Starting with the line that contains "Click the Knowledge graduation cap icon" and ending with the last line of the entries, repeat exactly those lines and nothing else, pictures excluded.

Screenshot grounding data
========================================================================

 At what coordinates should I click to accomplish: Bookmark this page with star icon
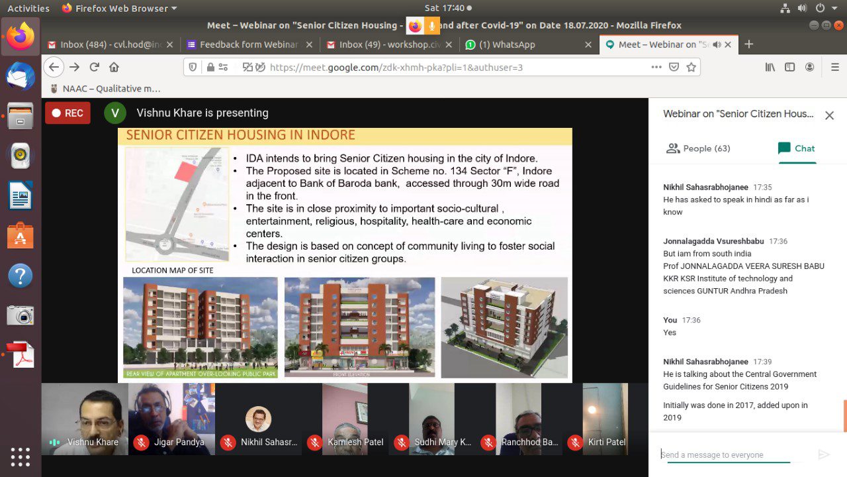click(691, 67)
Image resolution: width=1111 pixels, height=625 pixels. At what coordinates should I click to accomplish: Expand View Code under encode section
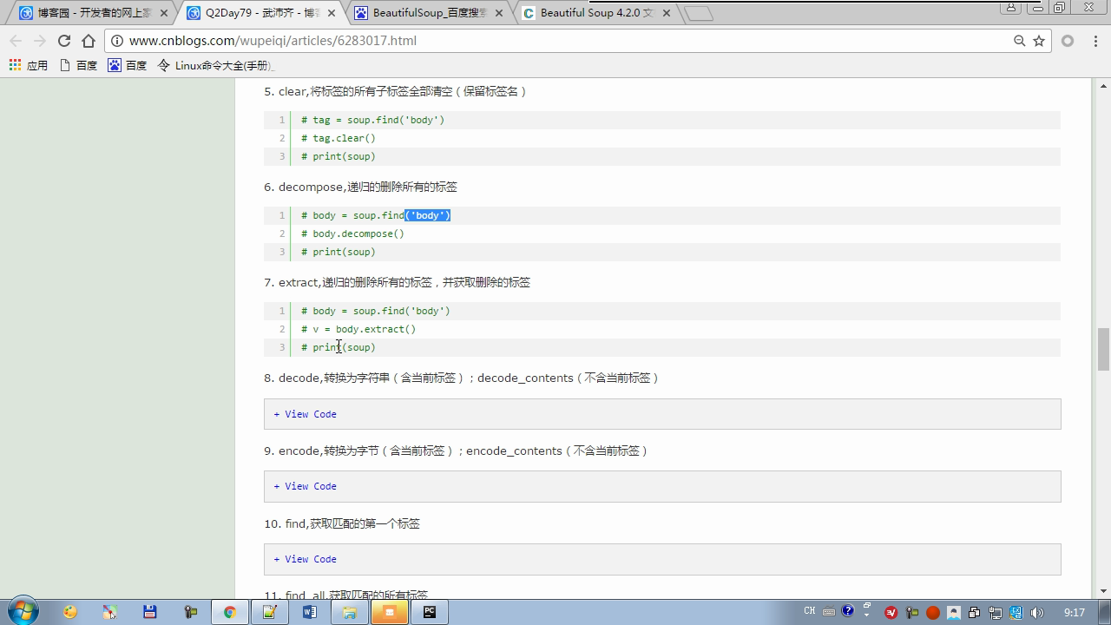pyautogui.click(x=306, y=486)
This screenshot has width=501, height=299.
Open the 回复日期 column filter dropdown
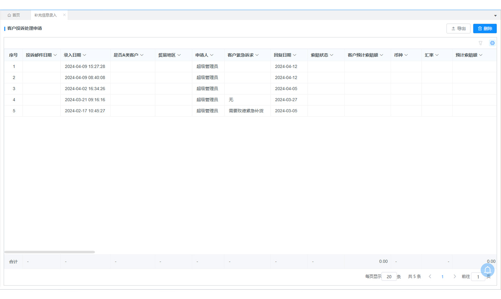[295, 55]
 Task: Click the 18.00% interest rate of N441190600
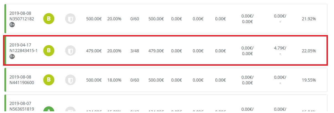tap(114, 80)
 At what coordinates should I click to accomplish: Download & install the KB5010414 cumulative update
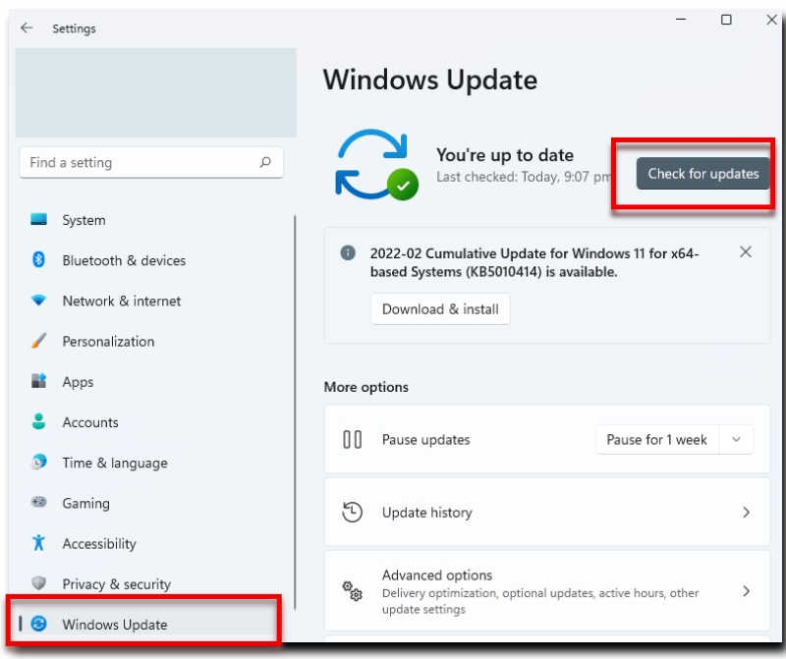pyautogui.click(x=440, y=308)
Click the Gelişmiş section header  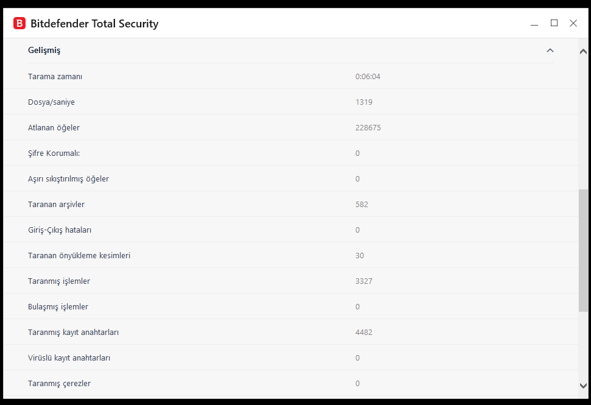(x=44, y=51)
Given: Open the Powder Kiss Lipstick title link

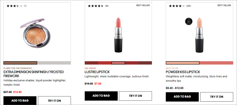Looking at the screenshot, I should (183, 72).
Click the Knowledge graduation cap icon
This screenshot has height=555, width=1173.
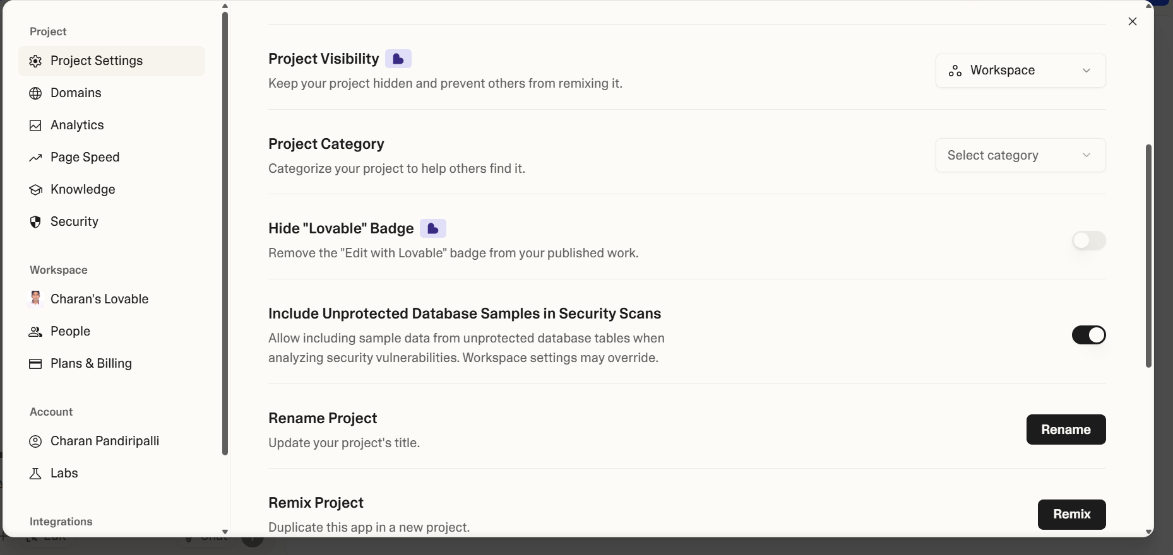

========================================================================

• [Response below]:
Click the Knowledge graduation cap icon
This screenshot has height=555, width=1173.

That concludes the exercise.